On 27 March 2015 at 16:03, Alan Somers <asom...@freebsd.org> wrote:
> On Fri, Mar 27, 2015 at 4:36 PM, Adrian Chadd <adr...@freebsd.org> wrote:
>> hi,
>> please don't try to microoptimise crap like strlen().
>> The TL;DR for performant high-throughput code is: if strlen() or
>> memcpy() is the thing that's costing you the most, you're doing it
>> wrong.
>> -adrian
> I respectfully disagree.  A well-optimized libc will benefit
> _every_single_program_ that uses strlen.  That includes Apache, Samba,
> Memcached, Quake, and basically every single program that every single
> FreeBSD user uses.  There's no reason that 3rd party software
> maintainers should have to rewrite basic libc functions in order to
> get decent performance on FreeBSD.  And the downsides are so small!
> In 2015, we should assume by default that most userland software is
> using SIMD instructions.  As Eric noticed, Clang emits them freely.
> What's the point to lazily saving the SSE registers on context
> switches if essentially all programs compiled from Ports will be using
> those registers anyway?  I agree with Jilles; I think we should always
> save the SSE registers for userland programs.

That's fine, but those benchmarks and improvements also have to take
into account the environment that these programs are running in, and
all of the other things that are going on with it.

Fixing strlen() to use SSE2 is great, but if the gains are offset by
fpu save/restore when doing fine grain locking that's blocking under
real world workloads, what's the benefit? What about if the system is
context switching over a million times a second? These are real life
things I see servers running all of the above software /do/.

One only knows with benchmarking, not microbenchmarking.

Microbenchmarks are great. They serve a purpose, which is "how the
heck is the current silicon I'm running on run some code that I've
cleverly crafted to hopefully run well."

I'm totally for saving/restoring SSE registers for userland programs.
But that's not where that kind of "make stuff fast" work should stop.
If it does, and that's where your benchmarking for the real world
stops, then you're doing it wrong.

Everything is a toss-up. For this userland based netmap packet pushing
app, SEE may be nice for some instructions, but know what else screws
things? The fact that the default scheduler policy is terrible and
crap gets scheduled /everywhere/ under any appreciable amount of load.
That the context switch rate is high, the interrupt rate is also high,
and with a little locking going on, I see fpu save/restore occur for a
non-insignificant fraction of CPU. Optimising strlen() or memcpy() is
great, but when my system context switches a million times a second,
we're never going to reach the steady state that these CPUs can really
crank out real work at under those conditions.
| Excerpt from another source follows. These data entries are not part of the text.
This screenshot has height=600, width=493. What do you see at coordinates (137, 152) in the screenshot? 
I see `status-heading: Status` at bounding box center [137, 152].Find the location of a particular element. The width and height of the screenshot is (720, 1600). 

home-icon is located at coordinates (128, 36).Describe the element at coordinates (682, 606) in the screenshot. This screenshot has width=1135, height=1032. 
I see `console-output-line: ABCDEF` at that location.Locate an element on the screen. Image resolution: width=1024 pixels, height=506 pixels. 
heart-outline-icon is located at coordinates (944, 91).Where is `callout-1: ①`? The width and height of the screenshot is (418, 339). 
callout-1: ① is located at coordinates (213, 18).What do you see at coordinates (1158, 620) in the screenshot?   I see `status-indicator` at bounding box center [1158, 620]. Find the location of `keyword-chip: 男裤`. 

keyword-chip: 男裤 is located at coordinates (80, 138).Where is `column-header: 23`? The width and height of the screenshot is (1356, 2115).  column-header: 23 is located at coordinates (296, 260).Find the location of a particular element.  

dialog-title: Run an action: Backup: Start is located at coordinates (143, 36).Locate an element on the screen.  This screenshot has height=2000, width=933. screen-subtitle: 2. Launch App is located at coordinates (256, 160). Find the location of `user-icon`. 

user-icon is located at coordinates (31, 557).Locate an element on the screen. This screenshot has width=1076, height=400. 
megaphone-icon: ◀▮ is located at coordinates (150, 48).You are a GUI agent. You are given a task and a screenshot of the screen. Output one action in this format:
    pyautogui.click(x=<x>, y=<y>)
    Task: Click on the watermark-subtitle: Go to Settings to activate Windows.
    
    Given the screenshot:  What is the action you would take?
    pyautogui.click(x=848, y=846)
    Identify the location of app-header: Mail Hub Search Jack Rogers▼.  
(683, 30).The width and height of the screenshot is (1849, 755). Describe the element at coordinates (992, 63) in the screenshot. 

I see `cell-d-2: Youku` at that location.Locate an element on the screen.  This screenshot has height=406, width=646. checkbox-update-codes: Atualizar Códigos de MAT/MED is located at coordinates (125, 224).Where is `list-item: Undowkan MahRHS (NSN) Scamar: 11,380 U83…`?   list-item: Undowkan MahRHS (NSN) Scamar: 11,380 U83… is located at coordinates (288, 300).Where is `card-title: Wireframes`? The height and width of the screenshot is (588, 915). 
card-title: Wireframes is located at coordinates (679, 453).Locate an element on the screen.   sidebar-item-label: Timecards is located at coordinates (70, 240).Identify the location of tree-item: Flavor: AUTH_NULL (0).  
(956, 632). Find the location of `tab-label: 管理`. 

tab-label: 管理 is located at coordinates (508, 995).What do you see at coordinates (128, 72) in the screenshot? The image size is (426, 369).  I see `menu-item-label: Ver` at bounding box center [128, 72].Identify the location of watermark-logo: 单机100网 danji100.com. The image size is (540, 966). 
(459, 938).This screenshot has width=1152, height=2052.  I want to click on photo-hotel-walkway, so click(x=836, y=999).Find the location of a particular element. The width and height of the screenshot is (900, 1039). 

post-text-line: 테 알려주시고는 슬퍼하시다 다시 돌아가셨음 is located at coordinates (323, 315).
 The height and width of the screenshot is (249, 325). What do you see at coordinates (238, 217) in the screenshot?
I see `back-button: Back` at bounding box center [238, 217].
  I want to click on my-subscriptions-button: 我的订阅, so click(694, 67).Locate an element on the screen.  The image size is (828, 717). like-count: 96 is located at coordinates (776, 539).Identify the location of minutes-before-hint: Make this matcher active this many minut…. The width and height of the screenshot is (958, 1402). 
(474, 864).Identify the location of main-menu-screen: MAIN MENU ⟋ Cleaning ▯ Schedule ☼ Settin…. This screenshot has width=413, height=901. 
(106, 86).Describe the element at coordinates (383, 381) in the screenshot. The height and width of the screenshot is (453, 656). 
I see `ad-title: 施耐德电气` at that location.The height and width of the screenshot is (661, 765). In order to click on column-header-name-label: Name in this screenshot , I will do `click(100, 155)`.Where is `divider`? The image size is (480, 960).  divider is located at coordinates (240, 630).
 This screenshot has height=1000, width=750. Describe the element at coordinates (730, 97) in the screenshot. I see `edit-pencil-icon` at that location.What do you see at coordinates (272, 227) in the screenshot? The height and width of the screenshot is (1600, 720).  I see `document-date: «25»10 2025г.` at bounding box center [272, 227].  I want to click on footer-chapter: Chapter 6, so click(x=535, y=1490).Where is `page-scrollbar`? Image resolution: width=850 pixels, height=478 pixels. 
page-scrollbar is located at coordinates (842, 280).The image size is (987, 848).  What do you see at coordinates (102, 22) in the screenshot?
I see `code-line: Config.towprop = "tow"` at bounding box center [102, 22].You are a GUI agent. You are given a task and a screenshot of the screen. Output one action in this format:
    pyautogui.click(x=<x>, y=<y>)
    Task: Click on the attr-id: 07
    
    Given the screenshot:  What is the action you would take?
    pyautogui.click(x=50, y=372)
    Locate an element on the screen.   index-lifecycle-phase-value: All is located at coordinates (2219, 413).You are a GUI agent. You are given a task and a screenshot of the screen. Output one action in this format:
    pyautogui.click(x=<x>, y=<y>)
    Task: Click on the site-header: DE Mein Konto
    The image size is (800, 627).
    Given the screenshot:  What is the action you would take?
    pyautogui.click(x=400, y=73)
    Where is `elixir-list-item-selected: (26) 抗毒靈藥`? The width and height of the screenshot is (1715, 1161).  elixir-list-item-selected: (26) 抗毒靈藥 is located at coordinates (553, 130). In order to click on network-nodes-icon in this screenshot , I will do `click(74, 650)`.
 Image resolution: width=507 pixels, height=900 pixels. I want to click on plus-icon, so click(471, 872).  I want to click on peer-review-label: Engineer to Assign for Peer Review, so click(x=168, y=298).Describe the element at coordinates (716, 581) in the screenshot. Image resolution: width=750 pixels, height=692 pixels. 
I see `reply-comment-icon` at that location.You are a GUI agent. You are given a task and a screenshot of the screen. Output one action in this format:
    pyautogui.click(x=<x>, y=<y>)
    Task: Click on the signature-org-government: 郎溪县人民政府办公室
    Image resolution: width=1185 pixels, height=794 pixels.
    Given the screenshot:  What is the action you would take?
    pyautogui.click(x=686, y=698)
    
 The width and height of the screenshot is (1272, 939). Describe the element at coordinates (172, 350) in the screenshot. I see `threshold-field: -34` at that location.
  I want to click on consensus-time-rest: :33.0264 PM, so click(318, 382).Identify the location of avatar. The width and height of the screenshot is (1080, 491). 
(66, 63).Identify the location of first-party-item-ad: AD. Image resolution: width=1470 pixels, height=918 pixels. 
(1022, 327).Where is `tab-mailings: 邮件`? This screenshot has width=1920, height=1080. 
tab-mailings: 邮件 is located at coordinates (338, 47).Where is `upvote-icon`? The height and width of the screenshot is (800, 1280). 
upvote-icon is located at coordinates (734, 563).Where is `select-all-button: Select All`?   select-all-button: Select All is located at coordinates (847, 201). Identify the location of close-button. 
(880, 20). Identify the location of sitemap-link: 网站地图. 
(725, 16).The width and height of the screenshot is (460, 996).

So, cool. Please keep poking at that stuff. But if you stop short of
making the system actually /be able to take advantage of them under
load/, I respectfully ask for a nice knob I can use to turn them off.


(Know where the slowdowns for memcached are? Hint - not strlen or
memcpy. Yes, I've been down that rabbit hole recently. Know what /i/
have? 1 million UDP transactions a second working on 16 core
sandybridge systems. Know what I didn't optimise? memcpy or strlen.
The network stack locking and pthreads overhead is what sucks.)